# This company uses dye sublimation on cotton with incredible results



## fujrer (Apr 2, 2019)

Hello,

my first post here. As a total newbie I have carefully read many posts on cotton dye sublimation. The result from opinions of many skilled pepople here is "no way" (let's skip spray or sublicotton eventualities).

But this company prints on 70% cotton fabric with incredible results. 

https://mrgugu.com/en

Quote: "The use of the dye-sublimation technology means that the print always remains the same. You can wear and wash it as often as you want, the prints will not fade or lose their quality."


So, how is this possible?


----------



## NoXid (Apr 4, 2011)

There is always a layer of plastic of some sort. Cotton itself does not sublimate.


----------



## fujrer (Apr 2, 2019)

NoXid said:


> There is always a layer of plastic of some sort. Cotton itself does not sublimate.

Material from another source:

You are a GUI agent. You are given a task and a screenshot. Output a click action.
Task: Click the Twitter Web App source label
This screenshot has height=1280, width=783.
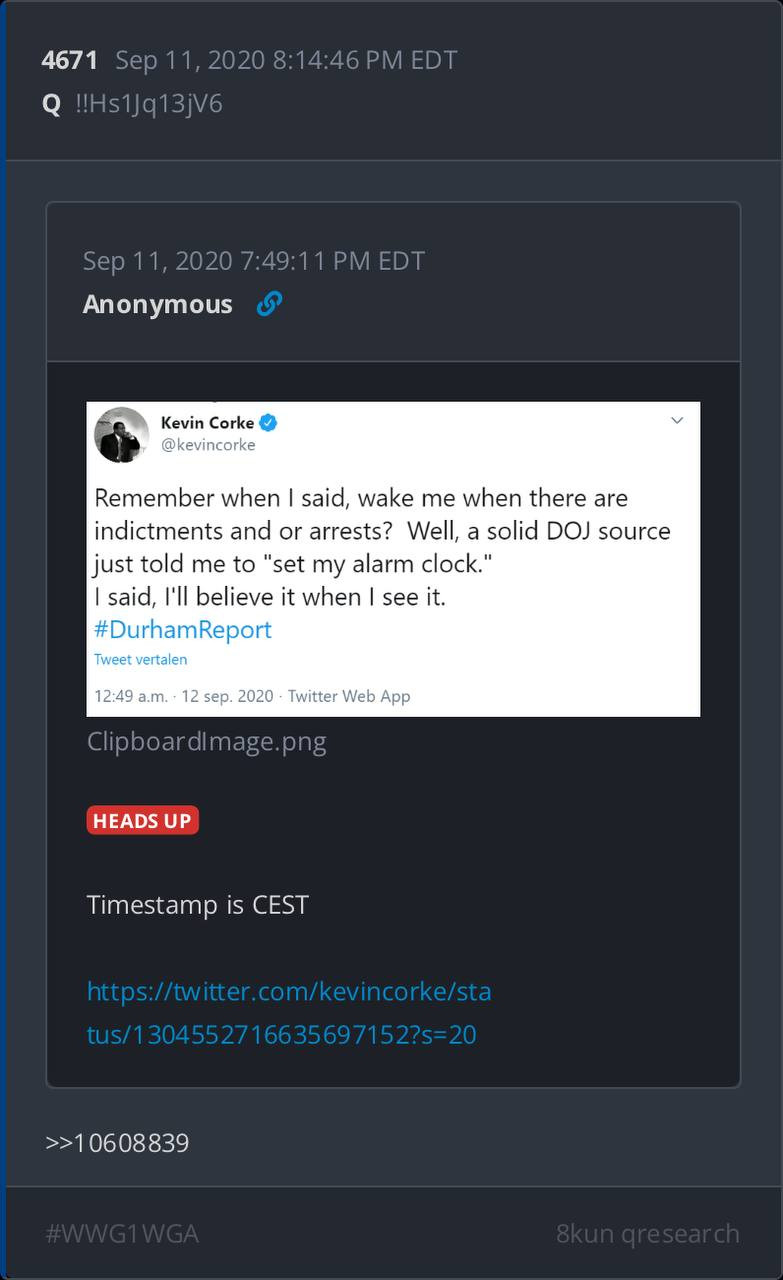tap(349, 696)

From what I've understood reading from here is that there is impossible to print wash resistant, soft hand feel on cotton based fabric by this method. But they obviously can. Their prints cover up to 100% of the garment. So I would like to find out whether it is some conventional technique or something special developed. Where is the magic if there is some? Let's say I have my own designs and want to achieve this printing quality on the same 70/30 fabric. Is anybody here able to do it?


----------



## webtrekker (Jan 28, 2018)

Ok, show me WHERE on their site they state that these prints are SUBLIMATION?

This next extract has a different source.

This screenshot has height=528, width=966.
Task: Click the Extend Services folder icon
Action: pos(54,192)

Look like cut&sew DTG prints to me.


----------



## 1ArmBandit (Jan 24, 2018)

webtrekker said:


> Ok, show me WHERE on their site they state that these prints are SUBLIMATION?
> 
> 
> Look like cut&sew DTG prints to me.


looked like cut&sew to me also


----------



## danversatrans (Aug 1, 2017)

Looks like it might be roller printed fabric and then cut and sew...

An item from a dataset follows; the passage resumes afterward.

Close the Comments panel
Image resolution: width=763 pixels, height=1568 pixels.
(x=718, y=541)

https://www.etsy.com/listing/671184...-the-yard-puffin?ref=shop_home_active_8&crt=1


----------



## fujrer (Apr 2, 2019)

webtrekker said:


> Ok, show me WHERE on their site they state that these prints are SUBLIMATION?
> 
> 
> Look like cut&sew DTG prints to me.


They state it in dercription on every product page:

PRINT QUALITY
The use of the dye-sublimation technology means that the print always remains the same. You can wear and wash it as often as you want, the prints will not fade or lose their quality.

SPECIAL FABRIC
We have worked on it for a long time, but finally we succeeded! Now you can buy a fullprint cotton sweater. It’s a breakthrough for us and all of your feedback makes us certain that all the hard work was worth it.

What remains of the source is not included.